The government should immediately enable physicians to be treated equally, not preferentially, but equally with all other medical professions. country. This government has failed to do that and continues to ignore their pleas for fairness and equity.
I must say I am getting absolutely disgusted with this House. This House is supposed to be an area of higher debate. This House is supposed to be a place where we are sent when elected to present the greatest and best solutions to the problems that affect Canadians across the country.
Canadians are crying out for answers yet what we see in this House at best is bad theatre. At worst, it is a shame on all of us to be engaging in the behaviours we see not only in this House but also in committee. We need a radically different view on how we conduct government in this country. We need to remove the control of the executive from the members in this House. Members from across party lines should be getting together, along the lines of what they
do south of the border in the United States, to bring forth the best possible solutions, solutions they could apply to the problems this country has.
There are good solutions across party lines, but we do not see the development of the best solutions applied to the problems of this nation; we hear petty pathetic insults going back and forth. That does not serve this House in any way, shape or form. Most important, it does not serve the Canadian people. There is a complete and utter disarticulation of the problems of people in this country and the high jinks that go on this House.

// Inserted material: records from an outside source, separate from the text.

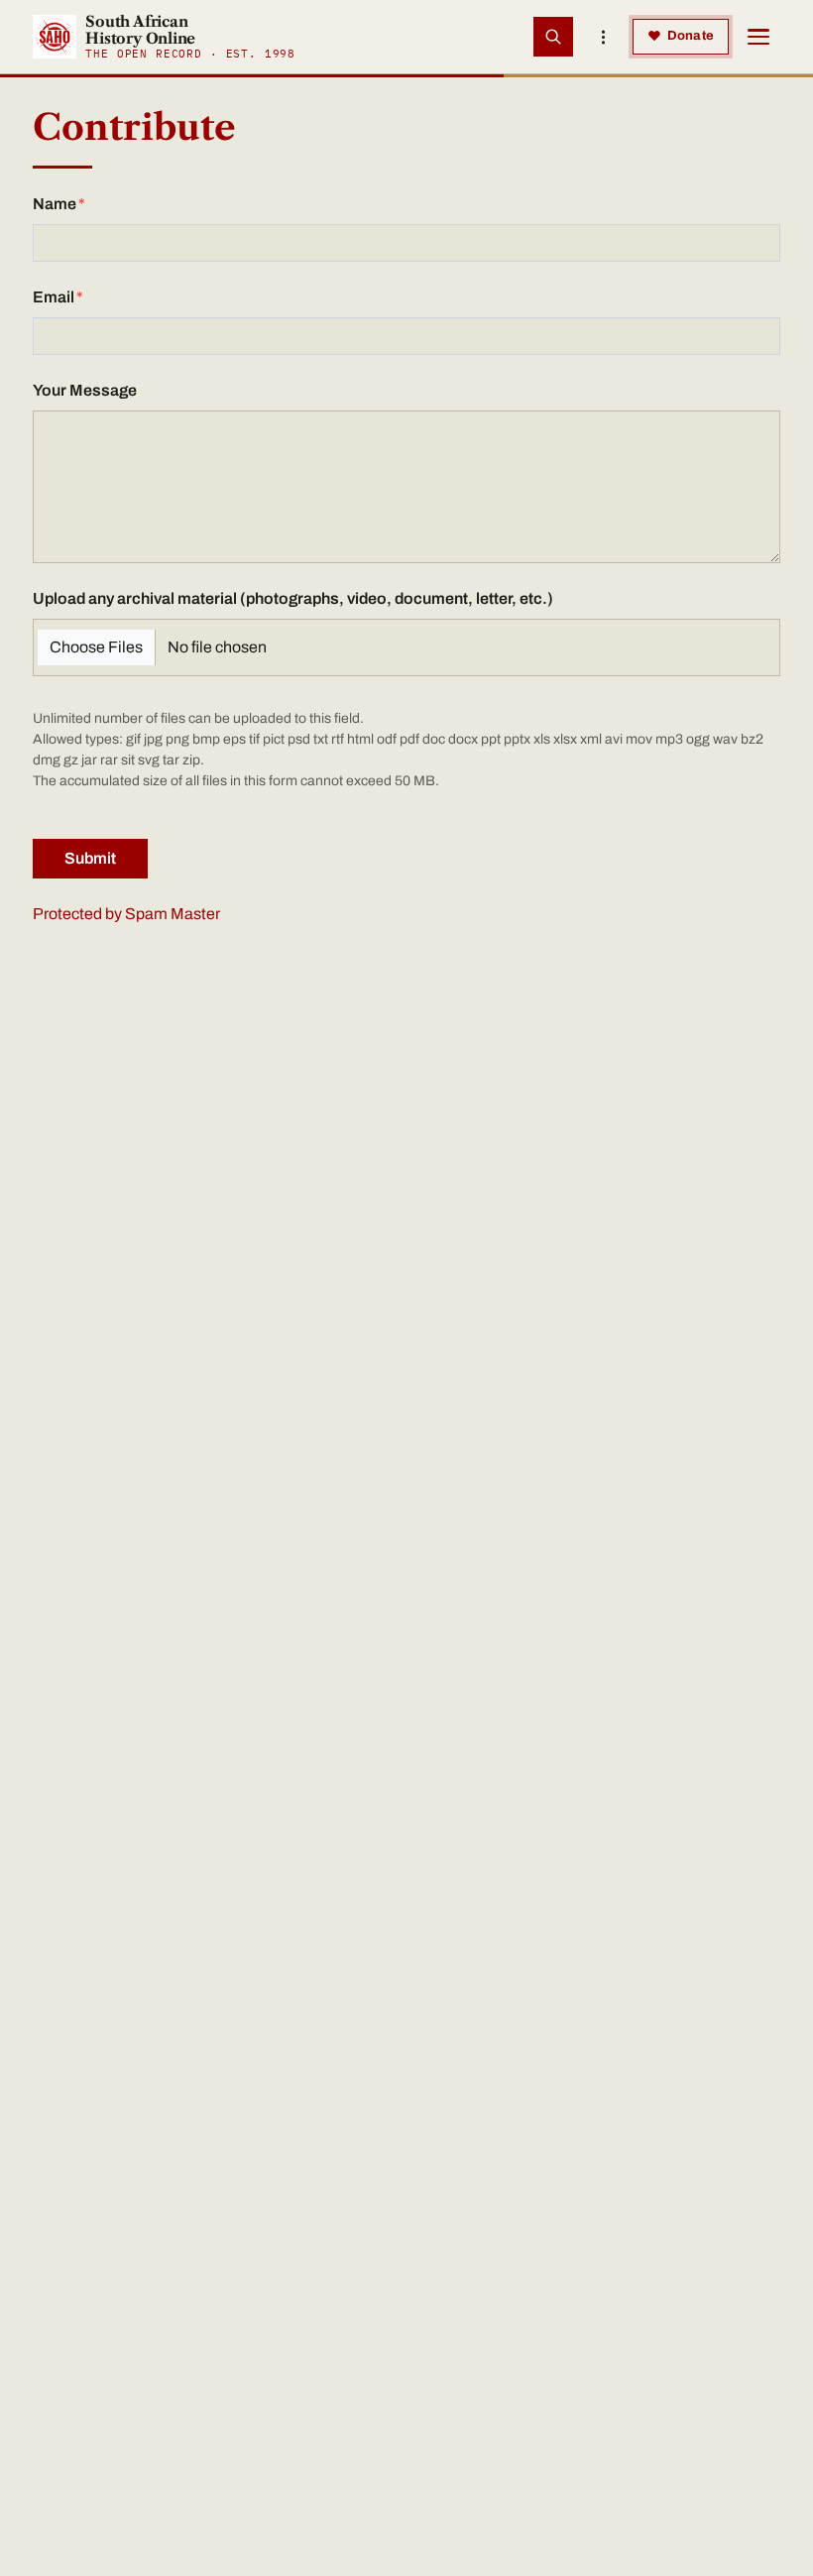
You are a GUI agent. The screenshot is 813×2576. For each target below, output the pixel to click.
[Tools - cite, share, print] (603, 37)
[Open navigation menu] (758, 37)
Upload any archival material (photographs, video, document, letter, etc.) (293, 598)
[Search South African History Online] (553, 37)
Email (53, 297)
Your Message (85, 390)
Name (54, 203)
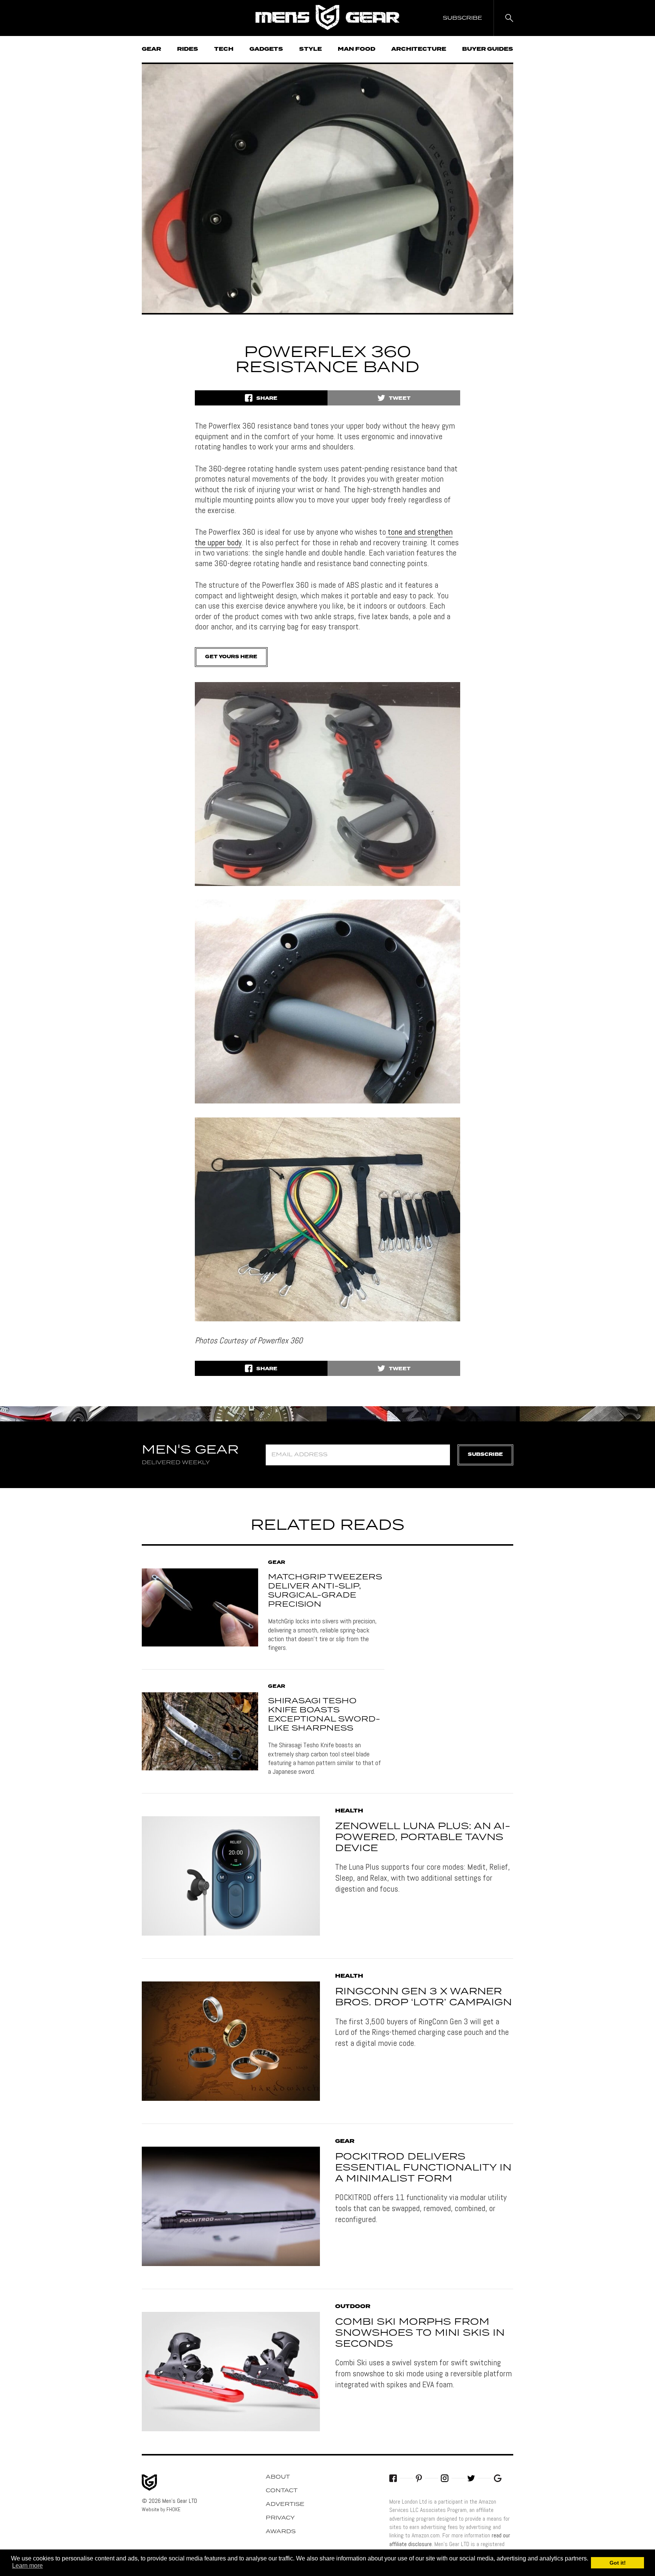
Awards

I hope every Canadian will find out about what is going on in this House. I hope they will make it their business to find out what is happening. I hope Canadians will put pressure on their elected officials to smarten up, get with the program and apply the best solutions to the problems that affect them. This includes not small changes but large changes.
We cannot continue with the form and structure of governance this nation has today and expect things to change. Nothing will change unless we have a radically different way of dealing with issues in this House. We must enable committees to be effective, enable public input at committees and allow them truly to be heard in the legislative process of this House. We must enable the good solutions that exist in the public to be applied to the debates and ultimately become the solutions that are desperately needed for the problems that affect us. Unless we do these things, we will not see the change this country needs and as a result, we will not become the truly great nation we have the capability of being.
I hope the government will listen to this, although I do not think it will. Most important, I hope members of the Canadian public make it their business in the coming election to get involved, to get interested, to get active regardless of their party affiliations. I hope they force their people to do what it is they want them to do.